Re: regular expressions ... slow

2008-11-19 Thread Kay Schluehr
On 18 Nov., 18:47, Stefan Behnel [EMAIL PROTECTED] wrote:
 Kay Schluehr wrote:
  All of this is prototyped in Python and it is still work in progress.
  As long as development has not reached a stable state I refuse to
  rebuild the system in an optimized C version.

 And rightfully so:

 1) the approach is algorithmically better, so it may even beat the current
 C implementation by design.

 2) switching languages before finishing and benchmarking the prototype is a
 premature optimisation. It wouldn't be the first prototype going into
 production.

 3) even before considering a reimplementation, you should throw it into
 Cython to translate it into C code, and then benchmark that.

 Stefan

I fully agree and in fact the Trail parser generator contains a single
extension module called cyTrail which is written in Cython - it's not
just a trivial recompilation of Python in Cython but it uses all kinds
of cdefs.

There is just a difference between optimizing existing code using the
best techniques available and writing code from scratch for speed. I
consider this as a different, subsequent project ( call it cTrail )
and I want to have more fine control than being possible with Cython -
actually I do want to understand the code in a simple language as C. I
have to idea what the code does, generated by Cython. There are entire
layers that can be stripped off when not dealing with Python types and
dynamic memory allocation.

Kay
--
http://mail.python.org/mailman/listinfo/python-list


Re: regular expressions ... slow

2008-11-19 Thread Lawrence D'Oliveiro
Uwe Schmitt wrote:

 Are there any plans  to speed up Pythons regular expression module ?
 Or
 is the example in this artricle too far from reality ???

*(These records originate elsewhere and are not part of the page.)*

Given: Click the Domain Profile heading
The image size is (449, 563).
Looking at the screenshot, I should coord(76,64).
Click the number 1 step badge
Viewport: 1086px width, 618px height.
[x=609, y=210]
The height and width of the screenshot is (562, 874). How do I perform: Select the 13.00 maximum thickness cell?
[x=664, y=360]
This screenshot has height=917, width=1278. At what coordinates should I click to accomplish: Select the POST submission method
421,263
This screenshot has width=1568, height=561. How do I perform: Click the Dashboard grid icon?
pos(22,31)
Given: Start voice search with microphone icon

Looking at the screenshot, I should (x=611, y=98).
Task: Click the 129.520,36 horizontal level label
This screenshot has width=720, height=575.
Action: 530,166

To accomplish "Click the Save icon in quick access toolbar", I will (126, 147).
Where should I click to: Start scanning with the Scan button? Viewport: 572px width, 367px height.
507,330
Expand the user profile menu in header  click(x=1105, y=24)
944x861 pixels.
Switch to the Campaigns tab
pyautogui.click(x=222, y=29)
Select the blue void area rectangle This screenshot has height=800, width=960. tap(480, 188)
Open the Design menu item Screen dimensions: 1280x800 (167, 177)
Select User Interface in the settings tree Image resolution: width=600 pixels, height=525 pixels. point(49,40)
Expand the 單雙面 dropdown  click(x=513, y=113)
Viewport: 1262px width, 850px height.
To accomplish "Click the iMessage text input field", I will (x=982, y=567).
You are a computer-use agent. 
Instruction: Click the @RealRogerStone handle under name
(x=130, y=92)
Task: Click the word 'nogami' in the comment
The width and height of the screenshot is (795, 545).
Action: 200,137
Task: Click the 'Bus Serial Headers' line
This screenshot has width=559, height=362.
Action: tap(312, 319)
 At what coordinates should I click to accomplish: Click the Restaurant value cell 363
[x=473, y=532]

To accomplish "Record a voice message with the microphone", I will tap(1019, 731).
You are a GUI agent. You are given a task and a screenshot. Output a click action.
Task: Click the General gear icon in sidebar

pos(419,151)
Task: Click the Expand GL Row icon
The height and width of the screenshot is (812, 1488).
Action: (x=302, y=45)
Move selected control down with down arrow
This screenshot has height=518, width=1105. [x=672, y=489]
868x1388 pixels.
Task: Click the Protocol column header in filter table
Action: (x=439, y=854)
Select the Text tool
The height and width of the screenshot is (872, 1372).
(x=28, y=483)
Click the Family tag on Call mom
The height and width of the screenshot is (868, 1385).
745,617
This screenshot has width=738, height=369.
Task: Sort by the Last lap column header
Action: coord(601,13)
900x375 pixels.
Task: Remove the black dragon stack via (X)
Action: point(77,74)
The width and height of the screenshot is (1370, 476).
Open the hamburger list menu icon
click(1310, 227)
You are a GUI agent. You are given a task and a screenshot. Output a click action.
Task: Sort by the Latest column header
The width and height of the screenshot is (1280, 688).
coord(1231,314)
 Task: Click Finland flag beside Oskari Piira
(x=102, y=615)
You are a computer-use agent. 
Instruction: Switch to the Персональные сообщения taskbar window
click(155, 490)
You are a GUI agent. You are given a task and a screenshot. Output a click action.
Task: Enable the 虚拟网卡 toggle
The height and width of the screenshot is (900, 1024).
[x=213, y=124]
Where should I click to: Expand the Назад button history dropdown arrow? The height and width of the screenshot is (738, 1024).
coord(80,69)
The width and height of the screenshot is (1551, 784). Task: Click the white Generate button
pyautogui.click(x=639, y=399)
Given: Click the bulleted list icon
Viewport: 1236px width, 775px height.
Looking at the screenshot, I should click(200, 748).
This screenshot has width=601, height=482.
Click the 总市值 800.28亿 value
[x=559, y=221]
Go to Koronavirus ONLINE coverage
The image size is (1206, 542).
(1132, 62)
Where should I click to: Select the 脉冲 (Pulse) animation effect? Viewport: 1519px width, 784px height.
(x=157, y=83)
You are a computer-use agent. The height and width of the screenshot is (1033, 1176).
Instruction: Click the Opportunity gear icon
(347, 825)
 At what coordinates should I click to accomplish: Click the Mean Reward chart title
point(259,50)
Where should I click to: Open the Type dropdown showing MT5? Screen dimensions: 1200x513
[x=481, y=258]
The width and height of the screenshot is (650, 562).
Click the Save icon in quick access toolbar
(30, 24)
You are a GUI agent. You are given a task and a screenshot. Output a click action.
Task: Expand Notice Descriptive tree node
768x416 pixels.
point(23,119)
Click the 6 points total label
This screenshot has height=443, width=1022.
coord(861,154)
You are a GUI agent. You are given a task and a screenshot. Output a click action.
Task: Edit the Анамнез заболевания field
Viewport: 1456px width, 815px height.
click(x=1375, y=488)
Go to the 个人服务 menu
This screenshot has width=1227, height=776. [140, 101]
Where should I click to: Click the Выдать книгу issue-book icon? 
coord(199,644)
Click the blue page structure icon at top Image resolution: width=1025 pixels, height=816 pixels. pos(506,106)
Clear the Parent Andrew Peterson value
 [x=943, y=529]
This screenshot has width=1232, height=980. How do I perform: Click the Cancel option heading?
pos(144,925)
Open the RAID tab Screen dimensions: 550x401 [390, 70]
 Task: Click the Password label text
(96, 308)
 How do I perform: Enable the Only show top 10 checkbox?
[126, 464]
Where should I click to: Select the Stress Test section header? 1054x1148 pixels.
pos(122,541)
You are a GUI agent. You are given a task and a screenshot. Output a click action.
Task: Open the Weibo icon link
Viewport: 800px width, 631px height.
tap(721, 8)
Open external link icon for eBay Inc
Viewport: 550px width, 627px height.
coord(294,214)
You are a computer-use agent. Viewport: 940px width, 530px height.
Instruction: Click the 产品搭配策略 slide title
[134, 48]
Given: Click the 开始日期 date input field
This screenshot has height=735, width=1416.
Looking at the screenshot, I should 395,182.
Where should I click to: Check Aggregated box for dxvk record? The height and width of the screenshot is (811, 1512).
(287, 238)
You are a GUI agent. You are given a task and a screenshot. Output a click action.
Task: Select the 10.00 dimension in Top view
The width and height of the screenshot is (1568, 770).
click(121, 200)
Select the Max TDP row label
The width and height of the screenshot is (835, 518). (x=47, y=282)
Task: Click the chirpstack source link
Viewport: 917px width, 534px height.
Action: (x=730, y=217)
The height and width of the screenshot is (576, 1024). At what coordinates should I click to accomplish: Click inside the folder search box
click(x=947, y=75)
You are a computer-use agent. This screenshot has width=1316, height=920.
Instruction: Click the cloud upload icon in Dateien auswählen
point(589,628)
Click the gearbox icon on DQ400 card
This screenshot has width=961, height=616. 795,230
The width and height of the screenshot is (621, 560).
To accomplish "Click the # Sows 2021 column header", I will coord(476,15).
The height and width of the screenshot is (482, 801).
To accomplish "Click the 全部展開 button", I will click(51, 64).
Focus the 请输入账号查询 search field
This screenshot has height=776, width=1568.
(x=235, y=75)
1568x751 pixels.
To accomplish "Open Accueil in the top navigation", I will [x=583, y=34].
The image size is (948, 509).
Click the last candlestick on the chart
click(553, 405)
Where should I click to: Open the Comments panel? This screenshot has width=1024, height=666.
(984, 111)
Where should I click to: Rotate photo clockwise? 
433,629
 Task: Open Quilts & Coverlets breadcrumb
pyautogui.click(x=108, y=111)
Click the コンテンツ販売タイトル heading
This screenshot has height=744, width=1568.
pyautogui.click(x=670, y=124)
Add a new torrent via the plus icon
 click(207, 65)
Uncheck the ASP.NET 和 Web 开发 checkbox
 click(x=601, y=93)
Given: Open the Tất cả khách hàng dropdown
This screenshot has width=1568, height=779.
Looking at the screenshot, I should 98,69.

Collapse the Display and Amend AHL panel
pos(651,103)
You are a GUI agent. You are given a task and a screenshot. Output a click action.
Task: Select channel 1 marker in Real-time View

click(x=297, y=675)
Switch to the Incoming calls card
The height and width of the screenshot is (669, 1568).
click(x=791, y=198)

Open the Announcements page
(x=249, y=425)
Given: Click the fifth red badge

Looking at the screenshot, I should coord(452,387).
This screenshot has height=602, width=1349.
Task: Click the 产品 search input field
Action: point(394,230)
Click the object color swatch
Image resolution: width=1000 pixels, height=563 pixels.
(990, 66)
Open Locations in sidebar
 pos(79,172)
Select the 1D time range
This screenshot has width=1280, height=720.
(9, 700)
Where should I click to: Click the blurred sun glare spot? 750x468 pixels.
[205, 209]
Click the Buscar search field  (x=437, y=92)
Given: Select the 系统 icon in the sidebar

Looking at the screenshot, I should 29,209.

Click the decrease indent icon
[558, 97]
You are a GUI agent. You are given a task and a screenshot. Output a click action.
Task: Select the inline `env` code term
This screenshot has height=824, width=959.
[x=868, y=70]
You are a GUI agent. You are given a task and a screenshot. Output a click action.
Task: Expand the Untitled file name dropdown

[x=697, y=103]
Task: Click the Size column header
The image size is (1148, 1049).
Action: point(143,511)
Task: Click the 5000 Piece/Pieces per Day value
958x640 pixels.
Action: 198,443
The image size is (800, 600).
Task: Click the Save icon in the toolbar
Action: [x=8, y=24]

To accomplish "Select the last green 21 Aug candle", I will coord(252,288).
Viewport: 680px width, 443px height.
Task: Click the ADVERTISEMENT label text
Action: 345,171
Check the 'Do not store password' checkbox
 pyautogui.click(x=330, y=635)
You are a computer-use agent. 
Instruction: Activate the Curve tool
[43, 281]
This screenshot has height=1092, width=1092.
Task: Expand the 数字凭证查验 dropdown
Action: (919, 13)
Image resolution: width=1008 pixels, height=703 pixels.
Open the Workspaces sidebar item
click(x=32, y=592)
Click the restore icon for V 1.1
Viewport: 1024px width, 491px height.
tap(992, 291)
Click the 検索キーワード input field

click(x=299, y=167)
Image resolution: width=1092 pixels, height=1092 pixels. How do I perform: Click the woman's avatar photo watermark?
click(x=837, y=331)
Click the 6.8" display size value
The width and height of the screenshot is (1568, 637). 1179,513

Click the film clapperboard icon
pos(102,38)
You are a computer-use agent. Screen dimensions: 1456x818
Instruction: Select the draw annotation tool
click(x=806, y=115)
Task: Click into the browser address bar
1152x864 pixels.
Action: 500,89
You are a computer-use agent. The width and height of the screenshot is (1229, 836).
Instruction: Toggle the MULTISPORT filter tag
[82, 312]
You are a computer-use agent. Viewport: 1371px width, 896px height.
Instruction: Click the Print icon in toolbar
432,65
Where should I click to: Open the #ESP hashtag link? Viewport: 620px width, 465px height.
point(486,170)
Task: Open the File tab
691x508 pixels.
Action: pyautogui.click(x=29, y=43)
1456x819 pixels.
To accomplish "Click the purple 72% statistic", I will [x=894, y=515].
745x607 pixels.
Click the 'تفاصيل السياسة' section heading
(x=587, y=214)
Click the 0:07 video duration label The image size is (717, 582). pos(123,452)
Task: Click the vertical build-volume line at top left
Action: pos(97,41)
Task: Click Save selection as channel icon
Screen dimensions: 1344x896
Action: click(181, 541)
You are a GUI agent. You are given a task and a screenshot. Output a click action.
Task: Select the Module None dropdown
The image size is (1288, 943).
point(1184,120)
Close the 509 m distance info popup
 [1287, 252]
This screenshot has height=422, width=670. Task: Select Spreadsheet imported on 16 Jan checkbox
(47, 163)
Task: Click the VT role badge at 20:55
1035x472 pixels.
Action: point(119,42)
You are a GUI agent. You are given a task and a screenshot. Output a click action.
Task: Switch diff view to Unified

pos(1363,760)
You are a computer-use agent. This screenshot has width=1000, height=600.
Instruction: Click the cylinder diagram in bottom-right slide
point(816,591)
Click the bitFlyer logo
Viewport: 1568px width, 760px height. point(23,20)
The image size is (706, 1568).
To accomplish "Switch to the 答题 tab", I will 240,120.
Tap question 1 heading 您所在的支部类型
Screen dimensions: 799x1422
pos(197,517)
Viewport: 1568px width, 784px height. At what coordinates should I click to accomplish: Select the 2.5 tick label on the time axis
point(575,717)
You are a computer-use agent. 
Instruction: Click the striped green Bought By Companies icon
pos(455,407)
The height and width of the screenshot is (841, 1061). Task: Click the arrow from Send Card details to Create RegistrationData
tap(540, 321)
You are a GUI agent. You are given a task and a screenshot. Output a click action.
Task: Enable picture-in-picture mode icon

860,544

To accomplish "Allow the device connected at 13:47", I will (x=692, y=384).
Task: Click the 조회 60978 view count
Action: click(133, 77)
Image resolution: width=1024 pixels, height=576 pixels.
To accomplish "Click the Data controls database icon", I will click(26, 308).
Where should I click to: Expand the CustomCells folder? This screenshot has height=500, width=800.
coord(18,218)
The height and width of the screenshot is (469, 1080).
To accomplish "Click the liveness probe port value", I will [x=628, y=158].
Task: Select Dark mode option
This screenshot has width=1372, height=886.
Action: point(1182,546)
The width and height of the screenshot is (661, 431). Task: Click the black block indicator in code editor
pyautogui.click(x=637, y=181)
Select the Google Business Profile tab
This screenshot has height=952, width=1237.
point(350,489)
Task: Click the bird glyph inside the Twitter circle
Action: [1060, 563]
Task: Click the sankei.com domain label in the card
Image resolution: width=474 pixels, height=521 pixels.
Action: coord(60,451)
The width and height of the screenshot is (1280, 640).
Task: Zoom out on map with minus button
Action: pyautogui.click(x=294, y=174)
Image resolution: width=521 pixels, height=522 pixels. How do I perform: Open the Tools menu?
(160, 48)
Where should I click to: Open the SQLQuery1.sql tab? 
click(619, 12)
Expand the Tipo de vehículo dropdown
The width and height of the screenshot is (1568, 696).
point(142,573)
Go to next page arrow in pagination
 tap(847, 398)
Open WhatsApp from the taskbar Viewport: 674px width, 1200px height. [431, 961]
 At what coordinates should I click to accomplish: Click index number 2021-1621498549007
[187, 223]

http://regex.info/blog/2006-09-15/247
--
http://mail.python.org/mailman/listinfo/python-list


Re: regular expressions ... slow

2008-11-18 Thread Kay Schluehr
On 17 Nov., 22:37, Uwe Schmitt [EMAIL PROTECTED] wrote:
 Hi,

 Is anobody aware of this post:  http://swtch.com/~rsc/regexp/regexp1.html
 ?

 Are there any plans  to speed up Pythons regular expression module ?
 Or
 is the example in this artricle too far from reality ???

 Greetings, Uwe

Some remarks.

The basic idea outlined in the article is something that is re-
discovered from time to time. Last year I started working on a parse
tree validator which is a tool that checks whether a parse tree P on
which transformative actions were performed belongs to a language
described by a grammar G. To check this G was initially transformed
into a set of NFAs representing grammars rules. The checker is a
tracing tool that selects nodes in a parse tree in order to step
through the transitions described in the NFA. If it can't select a
state the validation fails.

Generally there are rules which are non left factored well just like

R: a b c | a b d

The NFA transition table accordingly looks roughly like

R:
  (R,0) - (a,1), (a,2)
  (a,1) - (b,1)
  (b,1) - (c,1)
  (c,1) - (None,'-')
  (a,2) - (b,2)
  (b,2) - (d,2)
  (d,1) - (None,'-')

A valid parse tree P which corresponds to rule R has one of two
forms:

P1 = [R, a, b, c] or P2 = [R, a, b, d]

Suppose we want to validate P1 by our NFA. First we select the NFA R
using root node-id R. R corresponds to the start state (R,0). Next we
select the follow states which are [(a,1), (a,2)].  The projection on
the first argument yields a.

Obviously we can shift to a in P1 and match the follow states (a,1)
and (a,2) in R:

P1 = [R, a, b, c]
 ^

Next we shift to b

P1 = [R, a, b, c]
^

Now we have two traces in R we can follow. The one that is assigned
by (a,1) and the other one by (a,2). Since we can't decide which one
we *both at the same time*. This yields follow states (b,1) and (b,2)
which can be projected on b.

Next we shift to c

P1 = [R, a, b, c]
   ^
Again we follow both traces and get (c,1) and (d,1). (c,1) fits well.
Now we have to check that termination of P in this state is at least
an option. The follow state of (c,1) in R is (None,'-') which is the
EXIT symbol of the NFA. The validation was successful.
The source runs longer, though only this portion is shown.